She returned to the ZhHL in the 2021–22 season, signing with the newly re-established Dynamo-Neva Saint Petersburg. She played with the club until the Russian invasion of Ukraine in late February 2022, at which time she returned to Estonia and briefly played with HK Säde in the PAF Eesti Naiste Hokiliiga.

The following season, Shashkina signed with İstanbul Büyükşehir Belediyespor (İstanbul BBSK or İBBSK) in the Kadınlar Süper Ligi, the Turkish national women's ice hockey championship league. She played with İstanbul BBSK through the 2024–25 season and was the team's leading scorer in all three seasons. In the 2022–23 season, she scored 42 goals and 63 points in fifteen games, ranking second in the league for goals and third for points. She then led the league in both goals and points in the subsequent two seasons, notching 71 goals and 105 points across fourteen games in 2023–24, and 65 goals and 95 points across fourteen games in 2024–25. In total, Shashkina amassed 178 goals and 85 assists across 43 Kadınlar Süper Ligi games.

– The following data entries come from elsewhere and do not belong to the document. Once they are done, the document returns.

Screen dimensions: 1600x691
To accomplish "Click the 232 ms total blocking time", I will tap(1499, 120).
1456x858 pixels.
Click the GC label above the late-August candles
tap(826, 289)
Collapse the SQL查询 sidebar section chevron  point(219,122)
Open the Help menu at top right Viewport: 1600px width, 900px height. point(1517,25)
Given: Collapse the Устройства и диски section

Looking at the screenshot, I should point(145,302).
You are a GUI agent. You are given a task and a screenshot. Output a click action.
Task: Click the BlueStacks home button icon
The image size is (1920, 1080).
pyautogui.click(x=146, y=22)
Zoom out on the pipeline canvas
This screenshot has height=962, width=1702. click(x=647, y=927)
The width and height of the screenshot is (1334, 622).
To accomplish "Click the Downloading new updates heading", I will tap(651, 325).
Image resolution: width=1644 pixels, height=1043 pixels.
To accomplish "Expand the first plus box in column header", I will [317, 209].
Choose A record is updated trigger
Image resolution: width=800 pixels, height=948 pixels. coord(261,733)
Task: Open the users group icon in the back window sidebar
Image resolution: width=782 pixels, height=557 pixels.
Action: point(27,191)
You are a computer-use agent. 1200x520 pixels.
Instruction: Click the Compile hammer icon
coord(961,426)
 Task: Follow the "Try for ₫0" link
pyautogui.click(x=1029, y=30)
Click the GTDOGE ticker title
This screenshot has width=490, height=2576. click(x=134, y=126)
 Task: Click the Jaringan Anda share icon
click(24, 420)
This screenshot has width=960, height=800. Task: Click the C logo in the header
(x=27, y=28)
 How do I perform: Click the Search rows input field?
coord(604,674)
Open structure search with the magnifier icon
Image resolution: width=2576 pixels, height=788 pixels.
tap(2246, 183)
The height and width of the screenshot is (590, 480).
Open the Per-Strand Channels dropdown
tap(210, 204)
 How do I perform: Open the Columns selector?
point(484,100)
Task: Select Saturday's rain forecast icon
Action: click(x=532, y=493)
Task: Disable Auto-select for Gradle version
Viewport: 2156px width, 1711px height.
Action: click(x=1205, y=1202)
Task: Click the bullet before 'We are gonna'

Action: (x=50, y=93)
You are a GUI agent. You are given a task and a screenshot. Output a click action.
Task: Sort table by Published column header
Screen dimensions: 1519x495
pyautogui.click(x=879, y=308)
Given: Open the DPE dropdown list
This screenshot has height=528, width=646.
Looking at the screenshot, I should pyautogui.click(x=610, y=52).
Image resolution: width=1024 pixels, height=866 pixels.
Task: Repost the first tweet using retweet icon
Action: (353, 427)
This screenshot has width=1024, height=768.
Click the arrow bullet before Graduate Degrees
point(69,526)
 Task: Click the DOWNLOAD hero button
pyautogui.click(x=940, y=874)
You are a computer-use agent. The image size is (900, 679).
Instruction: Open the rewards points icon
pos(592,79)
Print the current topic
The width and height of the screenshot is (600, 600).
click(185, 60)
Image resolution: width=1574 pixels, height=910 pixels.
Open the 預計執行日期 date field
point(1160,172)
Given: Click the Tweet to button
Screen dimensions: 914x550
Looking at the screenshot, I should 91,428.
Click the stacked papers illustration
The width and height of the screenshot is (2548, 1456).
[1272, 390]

Shashkina returned to the ZSC Lions for the 2025–26 season on a one-year contract.

== International play ==
As a youth player with the Russian national under-18 team, Shashkina participated in the IIHF U18 Women's World Championship in 2019, scoring one goal and two points in six games. In 2020, she scored four goals and eight points in six games to become the first Russian player to top the scoring table at an IIHF U18 Women's World Championship. In addition to playing a key part in Russia's bronze medal victory, Shashkina was selected as the best forward of the tournament by the directorate and was also named tournament MVP by the media.

Shashkina took part in the 2021 IIHF Women's World Championship with the Russian national team, which participated in the tournament as the Russian Olympic Committee (ROC).

== Personal life ==
Shashkina was born on 9 January 2003 to an Estonian mother, Asta, and Russian father, Yuri.

She is one of five siblings. Shashkina’s elder brother, Denis Shashkin, represented in the men's ice hockey qualification tournament for the 2022 Winter Olympics and at various international tournaments at the U18 and U20 levels.